= Texto extraído =
El cantar es tan
viejo como el hombre, incluso aparece antes de que este existiera, porque los
sonidos son previos al homínido y de alguna manera la naturaleza canta en el viento,
las aves, el rumor de las olas del mar y en el lenguaje de los animales. Por esta
razón es tan vital el cantar en el hombre; como medio de acercarse al otro, de
expresar sentimientos y de no sentirse solitario en el mundo. Ya sabemos que el
intento de petrificar el sonido, de hacerlo perenne, dio paso a la escritura y
al pentagrama musical.
Con el tiempo la
música se hizo propia del grupo humano y le dio identidad comunitaria; así
nacieron las coplas, los himnos y todo un simbolismo cargado de alegrías,
tristezas y ensoñaciones. Luego vino el encuentro de esos cantares, de la
música, de los escritos y el préstamo cultural se hizo inevitable, porque ayer
como hoy, como dicen los nicas, “el que tiene más galillo traga más pinol”.
Así le aconteció al
santeñismo, esa forma tan propia del hombre que mora en la península con
apellido de colombiano santanderista. Aquí, el amasijo de lo hispánico,
indígena y del negro colonial parió a un nuevo personaje, al que hemos llamado
santeño, herrerano, azuerense, peninsular y orejano.
Al estudiar la
región se percata el investigador, que no obstante el influjo indígena y del
negro colonial, en la zona lo hispánico es dominante, hegemónico; porque el
poder siempre residió en el grupo criollo y luego mestizo que controló los
resortes de la vida; desde la tierra, pasando por los puestos burocráticos y el
control religioso del catolicismo. Porque si hay un factor trascendente en esta
parte del país, viene a ser la ética de lo católico, al moldear con valores
sociales occidentales al campesinado de la colonia, la unión a Colombia y la
era republicana.
Luego de cinco
siglos, quinientos años de caminar junto al Canajagua y El Tijera, estamos
llenos de íconos de nuestra cultura de ascendencia campesina; porque aún hoy,
debajo del barniz de la civilización, del doctor, magister, licenciado y
bachiller, está el campesino de la casa de quincha. Un ser pletórico de
gastronomía, bailes y danzas, santeñismo que aflora en nuestros símbolos
culturales: el Canajagua y Quema, Porras y Zárate, Ofelia y Bibiana, la reina
María y Ñiqui Ñaque con su canto vernáculo: “Anoche te vide un piojo y no te lo
pude cogen, qué piojo tan atrevido en dónde se ha ido a meten”.
Hemos tenido de
todo, desde la vida bohemia de Claudinita y la reina María, hasta la literatura
de Sergio, Oscar, Moscoso, Ofelia y Zoraida, así como los hermanos Saavedra
Espino (Leonidas y José del Carmen), así como el eco sonoro, en la austral
Pedasí, del Buchí de Antonio Moscoso.

= Tareas por hacer =
#1 En el texto sobre el santeñismo, ¿a qué dio paso el intento de petrificar el sonido?
#2 Indica, por favor, si cada afirmación coincide con el texto sobre el santeñismo, y cita las palabras que lo deciden: (a) En la región predomina la influencia indígena. (b) La música le dio identidad comunitaria al grupo humano. (c) Se mencionan quinientos años de caminar junto al Canajagua y El Tijera.
#3 Escribe la continuación del texto sobre el santeñismo, empezando después de su última oración.

= Sección de datos =
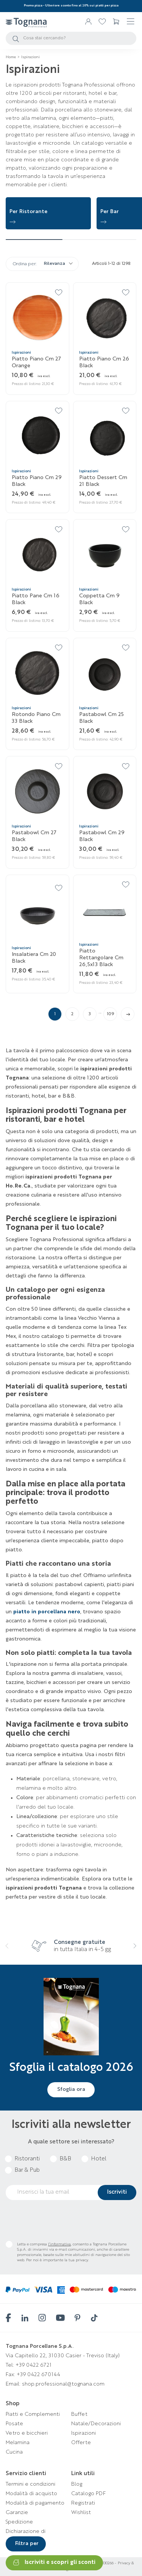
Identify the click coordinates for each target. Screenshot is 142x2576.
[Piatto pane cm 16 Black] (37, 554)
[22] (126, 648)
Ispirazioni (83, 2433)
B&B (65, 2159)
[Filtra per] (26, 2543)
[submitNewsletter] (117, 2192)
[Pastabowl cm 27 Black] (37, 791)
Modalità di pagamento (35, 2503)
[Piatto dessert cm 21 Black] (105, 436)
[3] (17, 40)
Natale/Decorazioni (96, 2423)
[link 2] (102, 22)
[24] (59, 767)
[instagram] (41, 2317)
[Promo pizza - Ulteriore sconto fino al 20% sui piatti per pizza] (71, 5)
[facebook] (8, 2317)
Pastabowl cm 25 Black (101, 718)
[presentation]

= Respuestas por tarea =
#1 A la escritura y al pentagrama musical.

#2
(a) No: «en la zona lo hispánico es dominante, hegemónico».
(b) Sí: «le dio identidad comunitaria».
(c) Sí: «Luego de cinco siglos, quinientos años de caminar junto al Canajagua y El Tijera».

#3
En nuestra tierra
la organización campesina -la junta- se hizo cooperativa y la cooperativa fue
la junta por otros medios, institucionales y burocráticos. De esta manera
fueron surgiendo expresiones culturales e históricas que la música también hizo
suya, con instrumentos inicialmente rústicos, como la bocona, la mejorana, el
tambor, la caja, los timbales y la excelsa expresión de la décima, escrita y
cantada. Todo para que Gelo y Dorindo llevaran la cultura peninsular adherida a
los fuelles del acordeón, tanto como las notas musicales están adheridas a la
garganta de Eneida Cedeño, “La morenita de Purio, y Eutimia González, “La
brujita de El Pedregoso”.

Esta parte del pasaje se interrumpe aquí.